━━ Texte fourni ━━

L’agent de police Pursell reconnaît que sa juridiction, qui fait la taille du Royaume-Uni, est « assez grande ». Il met quatre jours à la traverser en voiture. Mais il adore le défi.
« Ce boulot s’est présenté et je me suis dit quel site emblématique de l’Australie! « , raconte-il à l’AFP. « Alors, j’ai fait acte de candidature. »
C’était il y a deux ans. Il a quitté les eaux azur de la Sunshine Coast, à 1.600 kilomètres plus à l’est, avec ses valises et son épouse Sharon, pour s’établir au milieu d’une vaste étendue de sable parsemée de dunes, où pas grand chose ne pousse.
La région ne plaît pas à tout le monde. Les températures diurnes peuvent dépasser les 40°C. Les vents peuvent provoquer des tempêtes de sable qui masquent le soleil et transforment le jour en nuit.

━━━

Exercices
(A) D'après le texte sur l'agent de police Pursell, combien de jours lui faut-il pour traverser sa juridiction en voiture ?
(B) Rédigez la suite du texte sur l'agent de police Pursell, en reprenant après sa dernière phrase.
Les données fournies n'ont aucun lien avec le texte fourni.

━━ Données fournies ━━

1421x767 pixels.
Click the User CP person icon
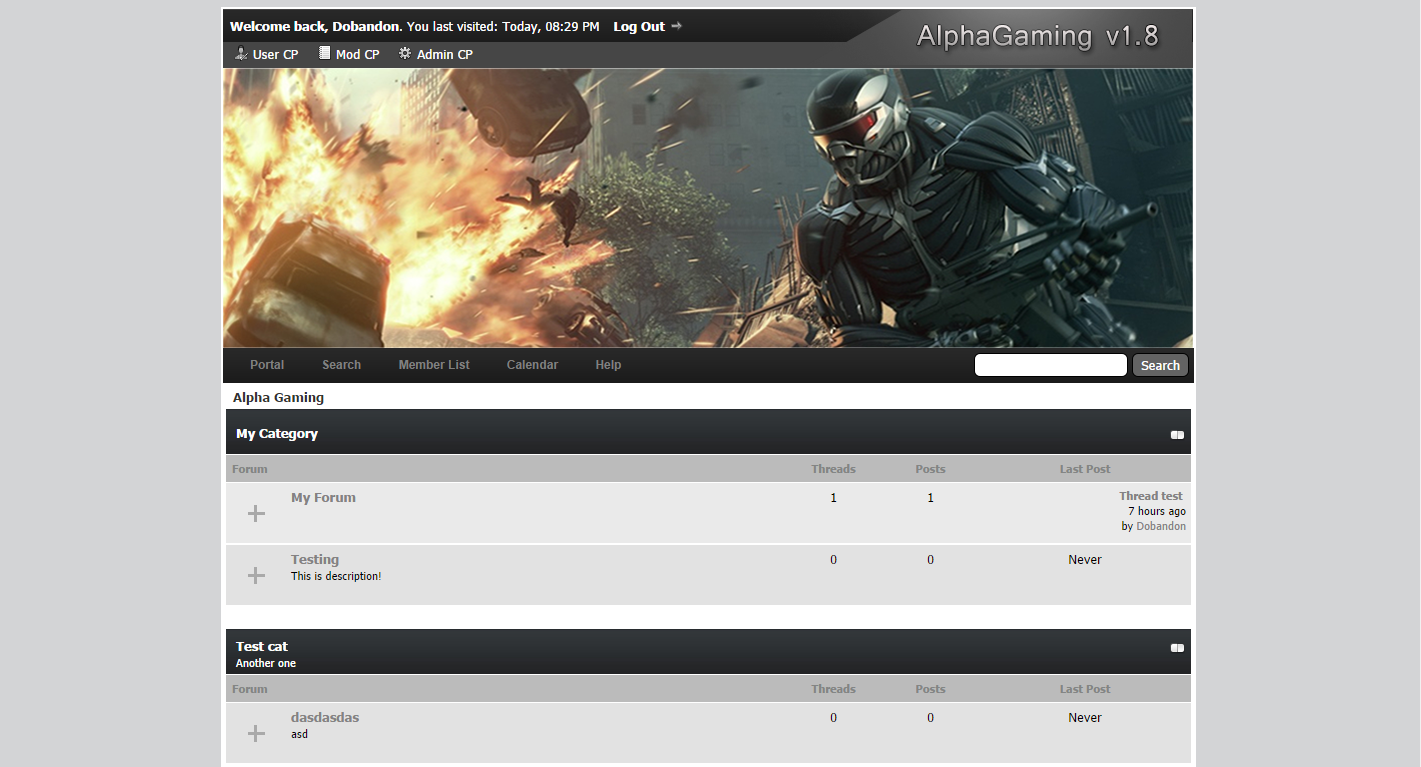(240, 54)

━━━

Réponses attendues
(A) Quatre jours.

(B)
« Il faut le vivre pour l’apprécier. C’est un endroit époustouflant », assure-t-il. L’année dernière, une vidéo le montrant en train de faire frire un oeuf sur le capot de son 4×4 a fait sensation sur internet.
– Curry de chameau –
Seule une centaine de personnes vivent à Birdsville. Il n’y a qu’un seul bar, qui fait également office d’hôtel. Un commerce permet aux habitants de se ravitailler en essence et en denrées de base. La boulangerie vend des tourtes de curry de chameau.
Au travail, la « criminalité n’est pas un problème », reconnaît Stephen Pursell. Les premières interventions de secours constituent l’essentiel de sa mission.
« Ce qu’on fait surtout, c’est s’assurer que les gens arrivent ici en sécurité, rentrent chez eux en sécurité. Les pannes de voiture, les problèmes médicaux, les accidents. Il faut être prêt à réagir à tout ce genre de choses. »
Les accidents les plus fréquents concernent des voitures qui font des tonneaux. Le commissariat a également eu affaire à un pilote dont l’avion avait perdu une roue après une collision en vol avec un pélican.
Du fait de l’immensité de la zone, des jours entiers peuvent passer sans que personne ne la traverse.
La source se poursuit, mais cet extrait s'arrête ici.